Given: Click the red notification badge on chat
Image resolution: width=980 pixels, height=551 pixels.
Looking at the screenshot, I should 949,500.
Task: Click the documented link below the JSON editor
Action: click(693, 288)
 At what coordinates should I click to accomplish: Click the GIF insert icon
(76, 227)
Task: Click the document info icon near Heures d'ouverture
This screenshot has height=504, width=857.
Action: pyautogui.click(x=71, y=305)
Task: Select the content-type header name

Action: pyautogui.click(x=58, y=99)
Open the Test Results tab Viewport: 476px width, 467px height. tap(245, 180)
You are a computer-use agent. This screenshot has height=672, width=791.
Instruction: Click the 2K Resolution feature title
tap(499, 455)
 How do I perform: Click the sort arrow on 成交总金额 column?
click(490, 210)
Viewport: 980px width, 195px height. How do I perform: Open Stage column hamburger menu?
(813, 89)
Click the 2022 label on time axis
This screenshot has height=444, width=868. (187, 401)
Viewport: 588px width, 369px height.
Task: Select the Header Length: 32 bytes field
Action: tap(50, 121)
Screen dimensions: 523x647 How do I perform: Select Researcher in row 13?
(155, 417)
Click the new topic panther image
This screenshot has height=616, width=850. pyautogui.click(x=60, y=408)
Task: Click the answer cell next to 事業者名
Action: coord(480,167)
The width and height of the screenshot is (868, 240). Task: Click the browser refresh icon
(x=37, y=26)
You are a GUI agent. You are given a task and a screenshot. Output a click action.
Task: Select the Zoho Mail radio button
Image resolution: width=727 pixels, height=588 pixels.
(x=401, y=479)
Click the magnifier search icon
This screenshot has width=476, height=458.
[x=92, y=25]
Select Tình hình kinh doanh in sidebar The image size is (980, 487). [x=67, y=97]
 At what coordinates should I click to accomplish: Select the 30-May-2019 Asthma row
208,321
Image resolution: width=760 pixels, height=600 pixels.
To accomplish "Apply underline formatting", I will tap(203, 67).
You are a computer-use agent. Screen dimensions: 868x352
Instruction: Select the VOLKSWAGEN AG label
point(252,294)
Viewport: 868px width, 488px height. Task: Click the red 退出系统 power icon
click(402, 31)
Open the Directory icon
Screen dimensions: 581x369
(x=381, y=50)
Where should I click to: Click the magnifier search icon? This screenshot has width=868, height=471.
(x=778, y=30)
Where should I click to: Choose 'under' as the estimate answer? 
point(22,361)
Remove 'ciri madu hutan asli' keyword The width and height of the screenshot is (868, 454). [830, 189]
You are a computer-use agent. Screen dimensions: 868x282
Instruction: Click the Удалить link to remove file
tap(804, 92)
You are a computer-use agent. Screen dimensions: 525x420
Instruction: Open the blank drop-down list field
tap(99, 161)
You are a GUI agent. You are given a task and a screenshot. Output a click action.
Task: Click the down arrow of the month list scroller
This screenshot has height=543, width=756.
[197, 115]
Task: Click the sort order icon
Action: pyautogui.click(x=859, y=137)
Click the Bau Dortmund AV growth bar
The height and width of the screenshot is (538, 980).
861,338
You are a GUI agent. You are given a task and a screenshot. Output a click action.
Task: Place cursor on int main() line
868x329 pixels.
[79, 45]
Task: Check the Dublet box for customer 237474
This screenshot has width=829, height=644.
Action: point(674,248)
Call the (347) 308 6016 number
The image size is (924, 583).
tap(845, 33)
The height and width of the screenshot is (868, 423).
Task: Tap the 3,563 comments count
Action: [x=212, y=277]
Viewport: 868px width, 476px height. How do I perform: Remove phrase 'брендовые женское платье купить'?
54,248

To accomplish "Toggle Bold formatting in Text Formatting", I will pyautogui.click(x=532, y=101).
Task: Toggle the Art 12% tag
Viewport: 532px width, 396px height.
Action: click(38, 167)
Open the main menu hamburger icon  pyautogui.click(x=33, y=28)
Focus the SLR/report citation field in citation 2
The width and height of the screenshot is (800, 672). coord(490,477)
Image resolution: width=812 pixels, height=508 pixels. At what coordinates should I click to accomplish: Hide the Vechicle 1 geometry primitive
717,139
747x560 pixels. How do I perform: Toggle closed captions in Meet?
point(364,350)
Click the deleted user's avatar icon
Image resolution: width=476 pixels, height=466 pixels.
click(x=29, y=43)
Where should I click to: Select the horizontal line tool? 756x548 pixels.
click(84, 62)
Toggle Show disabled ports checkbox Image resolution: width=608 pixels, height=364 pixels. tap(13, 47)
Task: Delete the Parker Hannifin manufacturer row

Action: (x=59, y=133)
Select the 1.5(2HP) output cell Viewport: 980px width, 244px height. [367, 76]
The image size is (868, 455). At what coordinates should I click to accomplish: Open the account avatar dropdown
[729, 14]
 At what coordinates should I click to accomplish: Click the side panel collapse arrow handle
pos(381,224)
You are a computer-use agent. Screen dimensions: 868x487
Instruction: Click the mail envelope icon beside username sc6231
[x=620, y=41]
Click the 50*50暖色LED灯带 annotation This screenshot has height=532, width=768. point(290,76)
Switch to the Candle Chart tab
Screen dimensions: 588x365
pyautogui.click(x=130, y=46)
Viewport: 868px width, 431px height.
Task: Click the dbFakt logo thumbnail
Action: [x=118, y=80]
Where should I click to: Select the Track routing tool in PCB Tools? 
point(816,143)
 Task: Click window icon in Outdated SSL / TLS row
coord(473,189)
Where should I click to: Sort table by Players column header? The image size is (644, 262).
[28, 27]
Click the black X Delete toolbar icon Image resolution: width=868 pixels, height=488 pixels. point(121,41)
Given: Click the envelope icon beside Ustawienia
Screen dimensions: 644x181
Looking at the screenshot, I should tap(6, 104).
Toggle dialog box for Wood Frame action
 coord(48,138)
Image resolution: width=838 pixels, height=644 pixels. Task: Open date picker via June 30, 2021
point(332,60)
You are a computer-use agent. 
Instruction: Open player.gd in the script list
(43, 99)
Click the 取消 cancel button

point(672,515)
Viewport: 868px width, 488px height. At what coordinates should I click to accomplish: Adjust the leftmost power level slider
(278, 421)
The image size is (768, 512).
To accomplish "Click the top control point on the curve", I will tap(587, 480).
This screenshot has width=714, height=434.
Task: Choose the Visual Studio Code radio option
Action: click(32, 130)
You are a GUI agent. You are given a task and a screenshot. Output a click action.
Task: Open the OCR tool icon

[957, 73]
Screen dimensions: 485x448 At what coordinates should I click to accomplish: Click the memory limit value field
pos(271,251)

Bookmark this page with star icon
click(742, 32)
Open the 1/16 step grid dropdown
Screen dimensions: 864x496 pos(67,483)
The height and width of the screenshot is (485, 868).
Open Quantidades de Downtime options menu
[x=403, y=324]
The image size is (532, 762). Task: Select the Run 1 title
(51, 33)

══════════

From the records above, print exactly the lines that run from the line with "Where should I click to: Choose" to the line with "Task: Place cursor on int main() line", inclusive.

Where should I click to: Choose 'under' as the estimate answer? 
point(22,361)
Remove 'ciri madu hutan asli' keyword The width and height of the screenshot is (868, 454). [830, 189]
You are a computer-use agent. Screen dimensions: 868x282
Instruction: Click the Удалить link to remove file
tap(804, 92)
You are a computer-use agent. Screen dimensions: 525x420
Instruction: Open the blank drop-down list field
tap(99, 161)
You are a GUI agent. You are given a task and a screenshot. Output a click action.
Task: Click the down arrow of the month list scroller
This screenshot has height=543, width=756.
[197, 115]
Task: Click the sort order icon
Action: pyautogui.click(x=859, y=137)
Click the Bau Dortmund AV growth bar
The height and width of the screenshot is (538, 980).
861,338
You are a GUI agent. You are given a task and a screenshot. Output a click action.
Task: Place cursor on int main() line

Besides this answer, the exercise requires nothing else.